(This article was originally published on Dhaka Tribune, available here)
Going into the Lima talks, there was a great sense of optimism buoyed by the successful climate change summit held by the UN secretary general in September and with the many hundreds of thousands of marchers in New York and many other cities around the world.
This was followed closely with the historic agreement by President Obama and President Xi that the United States and China, the two biggest polluting countries, will act together to tackle their respective emissions.
This positive mood lasted well into the two weeks of negotiations in Lima, until it came to a crashing halt with a text which was so bad that country after country started objecting to it.
It led to Peru’s environment minister, president of the 20th Conference of the Parties (COP20) to take over the process and called for an extra day of consultations.
This resulted in the end with the Lima Call for Climate Action which was adopted a full day-and-a-half after the official end of the two-week long COP.

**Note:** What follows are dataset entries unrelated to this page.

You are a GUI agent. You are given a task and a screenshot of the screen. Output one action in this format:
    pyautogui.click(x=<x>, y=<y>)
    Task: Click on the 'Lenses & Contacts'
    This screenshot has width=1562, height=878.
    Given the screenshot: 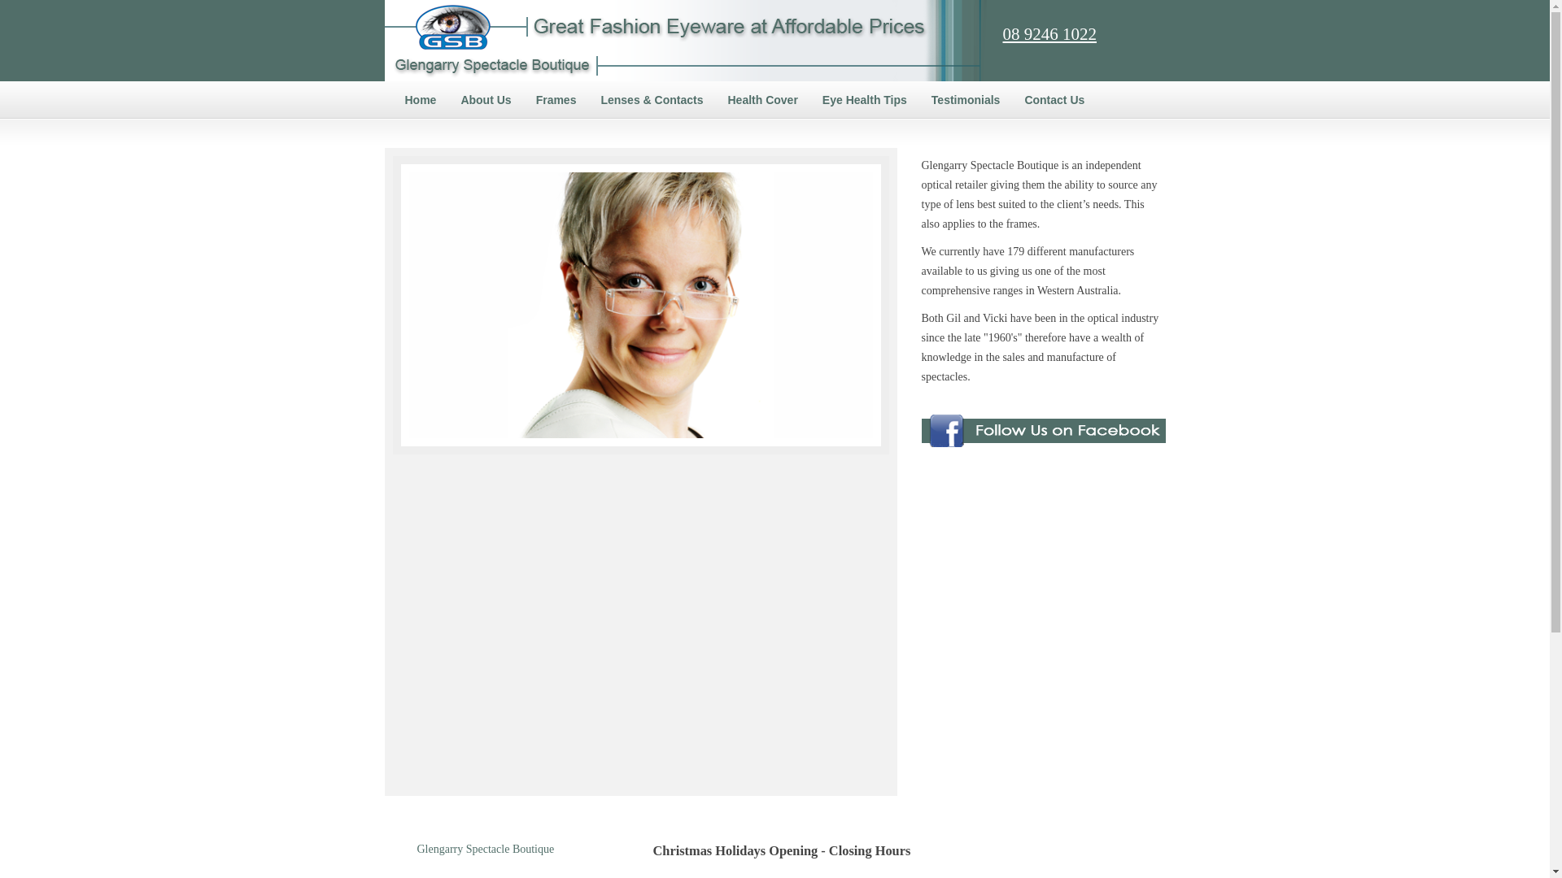 What is the action you would take?
    pyautogui.click(x=652, y=100)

This agreement was essentially a watered down, lowest-common-denominator agreement that is much below the expectations going in.
The best that can be said about it is that it keeps the show on the road until Paris next year.
I will, therefore, argue that COP21 to be held in Paris, France in December 2015, where a new agreement is expected to be negotiated (having failed to do so once before in Copenhagen) will indeed be the last-chance-saloon for the UN Framework Convention on Climate Change (UNFCCC).
Reality has moved on
Twenty years ago, when the UNFCCC was agreed, in climate change terms, is an era in which much has changed.
Countries are now engaged in tackling the real adverse impacts of climate change. Bangladesh, whose emissions of GHGs is miniscule, boasts one of the world’s fastest growing programs of installing solar home systems.
Driven through public private partnerships, it has sold more than 3 million systems in just a few years.
There are many more similar stories around the world.
The good news is that as countries make such investments in cleaner energy, they find it is indeed a good thing for their own development as well as being good for reducing emissions of GHGs.
There is also a movement, albeit still quite small, but growing fast, of disinvestment from fossil fuel companies that is quite independent of the UNFCCC process and involves institutional investors and is based on the riskiness attached to investments in fossil fuel companies.
The purpose of agreement
The very purpose of having a global treaty like the UNFCCC to tackle a global problem such as climate change is for all countries to agree collectively to taking actions and hold each other to account in a some legal form.
The Kyoto Protocol was one such legally binding agreement which was agreed at COP3 in 1997.
The degree of legal “bindingness” of any agreement is therefore a key attribute of any successful agreement with a protocol being the most legally binding and a “pledge and review” process much less binding.
What we seem to be heading for is a “pledge and chat” (ie without even any review) agreement which is even weaker.
Under such a regime countries, need not bother to come to the COP but could simply e-mail in their voluntary pledges.
Financing climate change actions
One of the key elements of any COP (and one that always gets resolved in the last few hours of the COP) is that on finance, specially the promises by the rich countries to provide finance to the poorer countries to tackle climate change (both for mitigation as well as adaptation).
This was also true in Lima.
However, it can also be argued that once the developed countries promised to provide $100bn a year from 2020 onwards and all countries agreed to set up the Green Climate Fund (GCF) as the repository of these funds, there is no longer anything much left for negotiation in the UNFCCC COPs.
The countries that have pledged to provide the funds should simply deposit them to the GCF.
Indeed while we were in Lima the amount of money pledged to the GCF crossed the $10bn mark.
Coalitions of the willing
As it is so difficult to reach consensus within the UNFCCC negotiations process, more and more coalitions of the willing are emerging to take concrete actions to tackle climate change.
One such coalition was formed the year before Copenhagen by then President Nasheed of the Maldives, who set up the Climate Vulnerable Forum (CVF) with leaders from the three groups of vulnerable countries (namely AOSIS, LDC and Arica) as well as other vulnerable countries, to share action on tackling climate change (and not become another negotiating group).
Since then, this group has moved on under the leadership of President Tong of Kiribati and then Sheikh Hasina and then the President of Costa Rica.
In Lima, the minister of Costa Rica handed over the chair of the CVF to the minister of the Philippines who will convene a summit meeting in the Philippines before COP21 in Paris.
The purpose of the forum is for countries to share positive experiences of tackling climate change, including both adaptation as well as mitigation.
As the UNFCCC caravanserai moves on to Geneva in February next year and then to Bonn in June and possible another meeting in October before finally arriving in Paris in December, the negotiators will enhance their carbon footprint (while clocking up their own airmiles) while the outcomes are likely to remain disappointing.
One reason is inherent in the process of negotiations, which is that no country ever gives up anything until the very last minute.
So no matter how long the negotiations are allowed to go on, concessions will only be made in the last minutes of the last day in Paris (and that is if we are lucky).
So, from my point of view, I sincerely hope that COP21 in Paris finally delivers the kind of agreement that we can all be proud of.
If not, it is time to call the process dead and to stop flogging the dead horse that the UNFCCC will become if Paris fails.